Plusieurs contacts ont été pris et, ce matin, après m'en être entretenu avec le Président de la République, j'ai annoncé que la France déposerait aujourd'hui même au Conseil de sécurité un projet de résolution sur la Syrie. Il vise à condamner le massacre du 21 août commis par le régime syrien ; à exiger de ce régime qu'il fasse sans délai toute la lumière sur son programme d'armes chimiques, qu'il le place sous contrôle international et qu'il soit démantelé ; à mettre en place un dispositif complet d'inspection et de contrôle de ses obligations, sous l'égide de l'organisation internationale d'interdiction des armes chimiques ; à prévoir des conséquences extrêmement sérieuses en cas de violation par la Syrie de ses obligations ; à sanctionner les auteurs du massacre chimique du 21 août devant la justice pénale internationale.

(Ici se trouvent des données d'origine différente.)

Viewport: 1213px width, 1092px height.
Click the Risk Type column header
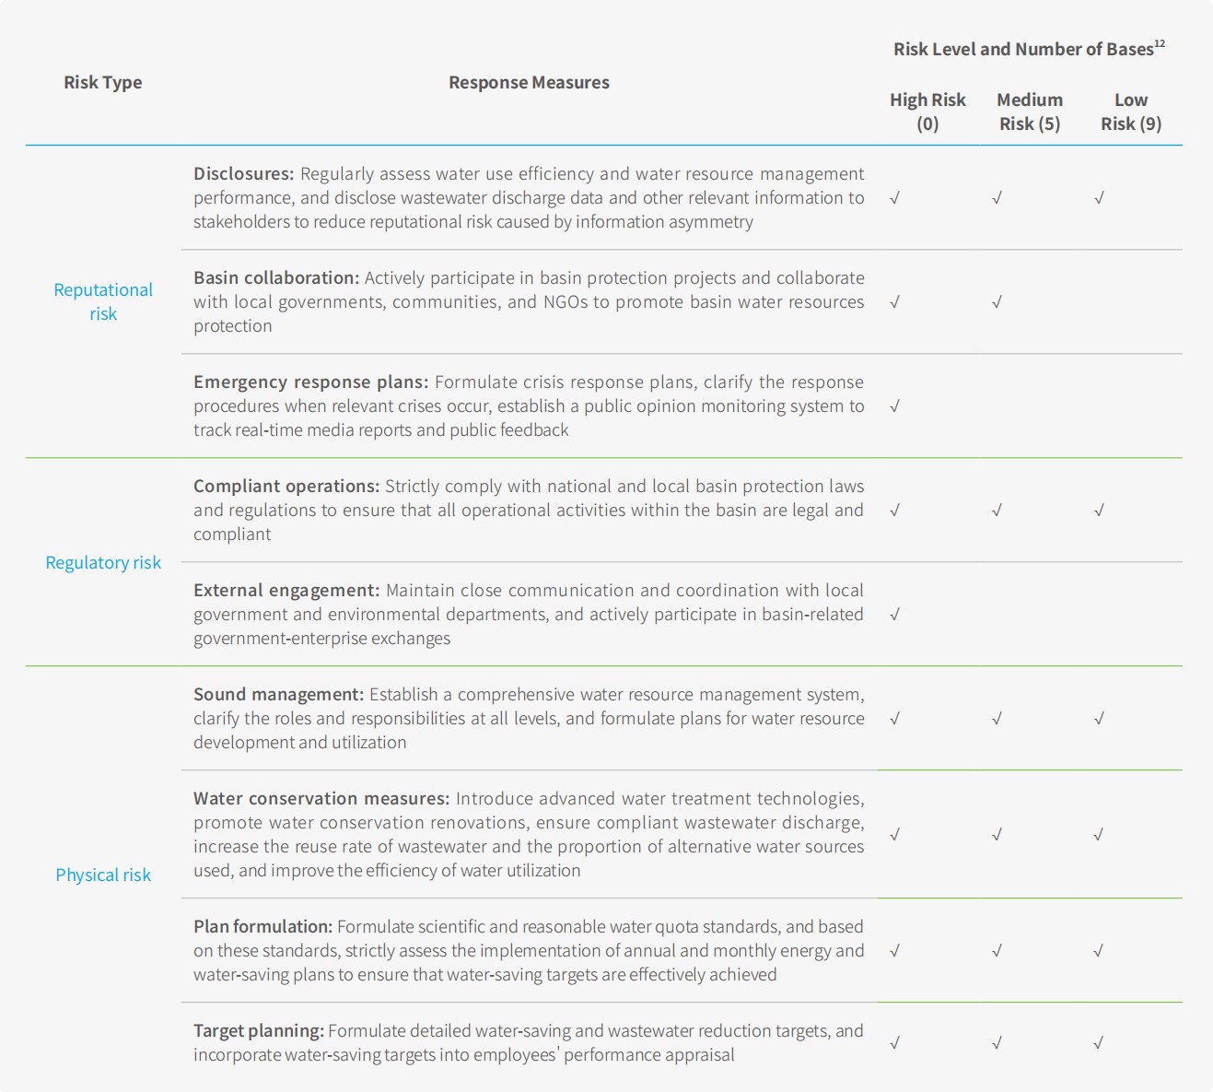103,83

Ce projet de résolution est discuté en ce moment même, dans le cadre du « P3 », par la France, la Grande-Bretagne et les États-Unis – il est normal que nos trois États s'accordent sur le texte avant d'aller au-delà. Le projet de résolution français est sous-tendu par la démarche de sanction et de dissuasion décrite, qui nous fait dire que la proposition russe peut être intéressante si le stock massif d'armes chimiques détenu par la Syrie est effectivement contrôlé puis démantelé – tout le problème étant de s'assurer de l'effectivité de ce contrôle.

Le Président Obama, qui s'est entretenu avec le Président de la République il y a une heure, prononcera ce soir une déclaration. Je viens pour ma part de parler avec mon collègue russe, qui m'a dit souhaiter obtenir une déclaration présidentielle aux Nations unies puis, soit dans le cadre de l'ONU, soit entre États, l'élaboration des premiers éléments plus précis d'un contrôle de l'armement chimique syrien.

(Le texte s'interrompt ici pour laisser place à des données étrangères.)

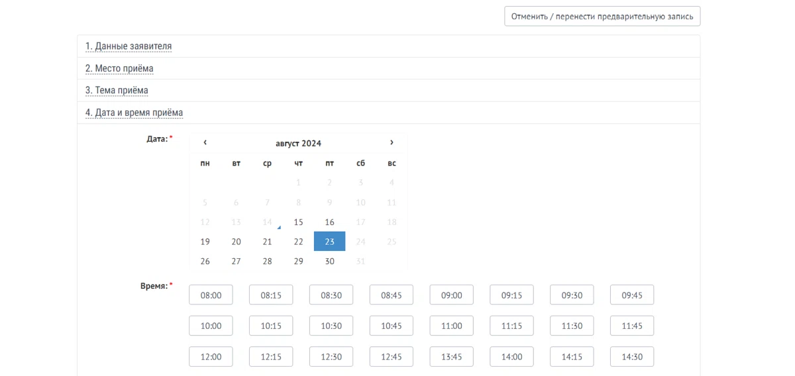Choose August 30 in the calendar
The height and width of the screenshot is (376, 795).
pos(329,261)
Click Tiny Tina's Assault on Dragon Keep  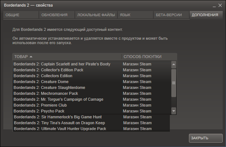pos(59,123)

La première conclusion que je tire de ces événements est que la fermeté réfléchie – qui correspond à la position traditionnelle de la France – paye. On peut interpréter de différentes manières la position des Russes, mais ce n'est pas leur faire injure que de dire que la détermination dont nous avons fait preuve ainsi que les constats qu'ils ont faits en Syrie les ont amenés à modifier leur position, qui a évolué au fil des mois. Russes, Iraniens et Syriens sont passés par des vérités successives : on a affirmé qu'il n'y avait pas de stocks d'armes chimiques en Syrie puis convenu qu'ils existaient, on a nié les massacres chimiques, puis on les a admis… Le rapport des inspecteurs des Nations unies qui sera rendu la semaine prochaine donnera des éclaircissements. Je le répète, notre fermeté réfléchie a été utile ; nous ne devons pas perdre de vue notre ligne directrice – sanction, dissuasion.

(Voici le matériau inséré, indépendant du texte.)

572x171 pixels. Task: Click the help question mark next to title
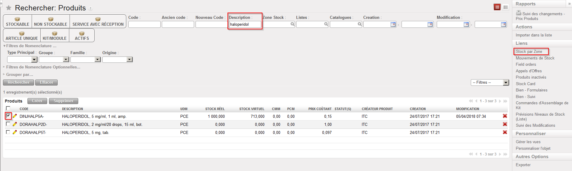[x=90, y=9]
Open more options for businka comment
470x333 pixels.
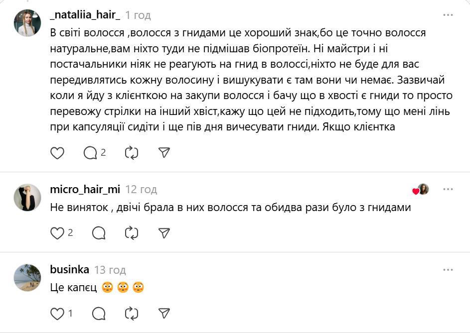[448, 269]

Enfin, il nous faut évidemment saisir les opportunités qui se présentent, tout en créant les conditions qui les rendront sérieuses et non pas en faire une occasion de fuir nos responsabilités. La France est dans son rôle quand, en proposant un projet de résolution au Conseil de sécurité, elle s'attache à définir les orientations permettant d'éviter tout dérapage. En ce moment même, on meurt en Syrie, et même si l'on parvient à démanteler le stock d'armes chimiques, ce sera avec une extrême difficulté en ce contexte de conflit exacerbé. Il ne faut certes pas prendre prétexte de ces difficultés pour affirmer que ce formidable objectif est impossible à atteindre, mais il ne faut pas non plus se dissimuler les difficultés et permettre à ceux qui en auraient l'idée de fuir leurs responsabilités.

L'Histoire est en train de se faire, et il est certain que la situation évoluera encore au cours des prochains jours. Notre position, constante, est de saisir les opportunités, de faire preuve de fermeté et d'essayer de porter secours au malheureux peuple syrien qui souffre dramatiquement.